I decided to try this recipe and serve it as an appetizer at the husband's "30 dinners." Since new recipes can be tricky, I tested this one out, just to make sure Bon Appetit did not lie to me about its deliciousness. I'm happy to report, it didn't. The recipe was so good, I made just a few alterations, and only out of necessity.

Curing fish removes some of its liquid, and infuses the fish with flavor. It's been done for ages (meaning, I'm too lazy to look up actual history on this, but I know it's been around for a long time) to preserve fish. A few things I'd recommend. Buy really fresh fish. Spend the extra money. You're not cooking it, so just play it safe. Use a good knife to slice your fish. It takes a bit of practice to get thin and even slivers.
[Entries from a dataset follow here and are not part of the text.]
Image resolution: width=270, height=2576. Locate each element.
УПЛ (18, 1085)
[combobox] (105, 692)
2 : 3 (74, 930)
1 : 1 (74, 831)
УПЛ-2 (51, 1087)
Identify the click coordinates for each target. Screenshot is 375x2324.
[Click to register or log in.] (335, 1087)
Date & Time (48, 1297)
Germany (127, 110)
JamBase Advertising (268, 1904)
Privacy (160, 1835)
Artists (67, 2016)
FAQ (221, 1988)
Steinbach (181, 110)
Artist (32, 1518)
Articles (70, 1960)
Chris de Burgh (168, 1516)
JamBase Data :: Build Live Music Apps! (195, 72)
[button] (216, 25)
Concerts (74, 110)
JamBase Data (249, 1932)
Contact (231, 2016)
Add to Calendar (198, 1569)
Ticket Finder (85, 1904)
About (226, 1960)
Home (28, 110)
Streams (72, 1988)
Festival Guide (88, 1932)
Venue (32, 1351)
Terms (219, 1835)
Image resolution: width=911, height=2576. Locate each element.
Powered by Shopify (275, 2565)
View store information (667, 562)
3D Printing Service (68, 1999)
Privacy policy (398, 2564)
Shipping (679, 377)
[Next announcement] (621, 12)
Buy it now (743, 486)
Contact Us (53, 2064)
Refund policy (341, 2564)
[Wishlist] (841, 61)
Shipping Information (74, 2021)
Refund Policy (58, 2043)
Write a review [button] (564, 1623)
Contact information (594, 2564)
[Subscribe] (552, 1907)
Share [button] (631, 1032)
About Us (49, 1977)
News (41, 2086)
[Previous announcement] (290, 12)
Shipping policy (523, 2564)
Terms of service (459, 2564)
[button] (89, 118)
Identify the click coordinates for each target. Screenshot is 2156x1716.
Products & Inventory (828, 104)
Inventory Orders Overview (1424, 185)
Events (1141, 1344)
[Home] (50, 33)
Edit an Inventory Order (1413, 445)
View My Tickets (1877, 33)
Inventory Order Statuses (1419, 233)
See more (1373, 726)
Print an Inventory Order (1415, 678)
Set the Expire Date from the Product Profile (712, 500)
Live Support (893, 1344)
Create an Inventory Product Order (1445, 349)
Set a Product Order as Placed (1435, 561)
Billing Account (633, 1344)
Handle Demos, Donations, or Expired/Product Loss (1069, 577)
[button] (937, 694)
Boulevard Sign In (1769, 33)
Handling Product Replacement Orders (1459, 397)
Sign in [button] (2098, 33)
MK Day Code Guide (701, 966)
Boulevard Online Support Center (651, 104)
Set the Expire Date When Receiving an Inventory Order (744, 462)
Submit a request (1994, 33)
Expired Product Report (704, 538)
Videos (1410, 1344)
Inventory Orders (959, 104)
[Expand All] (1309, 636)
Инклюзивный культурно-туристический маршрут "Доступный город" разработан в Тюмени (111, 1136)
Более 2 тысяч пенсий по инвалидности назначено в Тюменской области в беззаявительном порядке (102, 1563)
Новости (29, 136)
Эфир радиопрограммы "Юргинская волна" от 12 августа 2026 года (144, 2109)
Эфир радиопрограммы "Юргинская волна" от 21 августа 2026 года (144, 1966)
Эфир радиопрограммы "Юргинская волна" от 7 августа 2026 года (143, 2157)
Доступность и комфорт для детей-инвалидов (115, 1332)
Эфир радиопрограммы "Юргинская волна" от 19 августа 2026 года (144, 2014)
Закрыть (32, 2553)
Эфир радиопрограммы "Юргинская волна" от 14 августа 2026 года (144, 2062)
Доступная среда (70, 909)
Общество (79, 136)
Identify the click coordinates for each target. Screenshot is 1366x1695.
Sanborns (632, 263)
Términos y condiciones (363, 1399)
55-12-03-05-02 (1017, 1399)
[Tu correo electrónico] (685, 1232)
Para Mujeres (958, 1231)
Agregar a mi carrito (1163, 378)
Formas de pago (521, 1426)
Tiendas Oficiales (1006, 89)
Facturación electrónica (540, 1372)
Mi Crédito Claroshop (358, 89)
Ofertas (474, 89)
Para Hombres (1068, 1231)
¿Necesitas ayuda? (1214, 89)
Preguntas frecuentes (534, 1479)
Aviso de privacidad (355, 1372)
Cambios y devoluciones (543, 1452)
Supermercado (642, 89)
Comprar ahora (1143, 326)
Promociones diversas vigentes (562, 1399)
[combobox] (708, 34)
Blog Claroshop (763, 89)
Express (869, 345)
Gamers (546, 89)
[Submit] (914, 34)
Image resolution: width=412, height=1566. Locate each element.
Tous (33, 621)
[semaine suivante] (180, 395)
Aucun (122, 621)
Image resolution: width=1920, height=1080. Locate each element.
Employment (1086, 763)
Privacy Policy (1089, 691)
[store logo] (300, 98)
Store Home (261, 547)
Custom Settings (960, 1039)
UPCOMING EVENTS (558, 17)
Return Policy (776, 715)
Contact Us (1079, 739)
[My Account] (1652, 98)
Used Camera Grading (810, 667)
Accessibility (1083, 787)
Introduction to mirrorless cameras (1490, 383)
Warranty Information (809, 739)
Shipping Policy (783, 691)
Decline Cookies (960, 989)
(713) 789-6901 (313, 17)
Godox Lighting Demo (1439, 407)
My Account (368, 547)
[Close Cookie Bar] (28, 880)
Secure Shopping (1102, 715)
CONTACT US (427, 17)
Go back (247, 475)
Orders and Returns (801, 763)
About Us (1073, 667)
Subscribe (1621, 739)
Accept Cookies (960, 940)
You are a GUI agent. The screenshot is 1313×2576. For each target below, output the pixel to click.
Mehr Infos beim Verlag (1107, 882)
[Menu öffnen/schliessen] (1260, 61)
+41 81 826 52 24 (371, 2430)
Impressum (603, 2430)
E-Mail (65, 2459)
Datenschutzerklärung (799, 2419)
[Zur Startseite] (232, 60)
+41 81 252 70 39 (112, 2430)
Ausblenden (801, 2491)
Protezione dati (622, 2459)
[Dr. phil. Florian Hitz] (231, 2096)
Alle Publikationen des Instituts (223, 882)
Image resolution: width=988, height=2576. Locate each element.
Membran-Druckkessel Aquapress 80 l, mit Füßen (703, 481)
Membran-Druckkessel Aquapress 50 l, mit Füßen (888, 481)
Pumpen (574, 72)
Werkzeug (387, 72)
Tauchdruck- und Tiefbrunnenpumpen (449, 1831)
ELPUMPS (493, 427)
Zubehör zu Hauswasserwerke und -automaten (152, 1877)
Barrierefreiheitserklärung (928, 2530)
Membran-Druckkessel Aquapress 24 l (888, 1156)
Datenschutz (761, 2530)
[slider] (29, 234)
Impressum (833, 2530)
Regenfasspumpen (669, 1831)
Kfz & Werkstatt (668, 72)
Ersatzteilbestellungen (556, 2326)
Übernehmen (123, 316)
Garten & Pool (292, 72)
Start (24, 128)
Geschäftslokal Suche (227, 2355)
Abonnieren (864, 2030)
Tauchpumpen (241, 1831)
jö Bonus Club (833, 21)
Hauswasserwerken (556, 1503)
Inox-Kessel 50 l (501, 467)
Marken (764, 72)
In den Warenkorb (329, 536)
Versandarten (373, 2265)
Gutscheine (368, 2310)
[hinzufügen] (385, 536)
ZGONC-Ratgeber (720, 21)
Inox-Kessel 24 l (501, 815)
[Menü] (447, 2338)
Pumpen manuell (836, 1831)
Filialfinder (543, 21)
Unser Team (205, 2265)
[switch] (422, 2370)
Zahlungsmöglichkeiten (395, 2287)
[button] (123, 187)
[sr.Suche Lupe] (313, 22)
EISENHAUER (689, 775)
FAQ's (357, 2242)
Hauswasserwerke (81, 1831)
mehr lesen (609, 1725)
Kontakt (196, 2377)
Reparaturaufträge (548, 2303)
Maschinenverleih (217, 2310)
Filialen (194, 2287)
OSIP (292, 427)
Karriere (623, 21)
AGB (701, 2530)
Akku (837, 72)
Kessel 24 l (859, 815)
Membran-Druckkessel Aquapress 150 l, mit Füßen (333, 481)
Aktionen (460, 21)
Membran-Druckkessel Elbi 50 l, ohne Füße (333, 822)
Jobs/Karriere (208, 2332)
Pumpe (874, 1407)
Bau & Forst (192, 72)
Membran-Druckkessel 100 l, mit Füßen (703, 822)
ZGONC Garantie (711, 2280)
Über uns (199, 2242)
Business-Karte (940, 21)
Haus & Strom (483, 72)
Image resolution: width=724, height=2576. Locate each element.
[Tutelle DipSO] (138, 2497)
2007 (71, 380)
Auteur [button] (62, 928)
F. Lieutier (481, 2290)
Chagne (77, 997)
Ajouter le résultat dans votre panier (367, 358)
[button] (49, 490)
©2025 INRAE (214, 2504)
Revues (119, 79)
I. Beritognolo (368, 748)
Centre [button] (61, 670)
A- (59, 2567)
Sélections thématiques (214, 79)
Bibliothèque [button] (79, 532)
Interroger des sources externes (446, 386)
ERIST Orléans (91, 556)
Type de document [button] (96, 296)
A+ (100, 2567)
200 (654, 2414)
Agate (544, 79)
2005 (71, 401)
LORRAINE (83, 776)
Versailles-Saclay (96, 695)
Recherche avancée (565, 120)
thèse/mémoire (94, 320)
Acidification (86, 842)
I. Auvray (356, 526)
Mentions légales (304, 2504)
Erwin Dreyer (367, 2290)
The process only takes about 15 minutes. Maybe even less. The important thing is to plan ahead, as the fish needs at least three days in the fridge. After it's done, you can serve it all fancy style on rye with creme fresh, as suggested in the original recipe. You can use it to make bagel sandwiches. Or you can just eat it straight. We did all three.

I would definitely make this again. It was tastier than any store-bought smoked salmon I've had.nd now that I feel comfortable with the process, I'm excited to experiment with some other flavors, like rosemary.
Gravlax with Grapefruit
Courtesy Bon Appetit, October 2011

1 2-pound side of arctic char, skin on, pinbones removed (if like most people, and me, you can't find acrtic char, use salmon)
3 tablespoons plus 2 tsp. finely grated white or pink grapefruit zest (I used pink)
3 tablespoons kosher salt plus more
2 tablespoons muscovado sugar or light brown sugar
1 tablespoon granulated sugar
1 tablespoon plus 1 tsp. dried whole green peppercorns, crushed
1 tablespoon juniper berries, well crushed
1/2 cup crème fraîche
1/2 cup minced fresh dill, divided
Crackers or toasts (preferably rye)

Place arctic char skin side down on a large piece of plastic wrap. Mix 3 Tbsp. grapefruit zest, 3 Tbsp. salt, both sugars, 1 Tbsp. crushed green peppercorns, and crushed juniper berries in a small bowl; sprinkle mixture over fish, spreading evenly and pressing gently so spices adhere. Wrap plastic tightly around fish, then wrap with another large sheet of plastic. Gently poke 24 small holes through plastic (not fish) on both sides of fish with a thin skewer or the tip of a sharp knife to allow juices to escape. Put fish on a rimmed baking sheet. Top with another rimmed baking sheet; weigh it down with two 15-oz. canned goods. Refrigerate for 2 days, turning fish after 1 day.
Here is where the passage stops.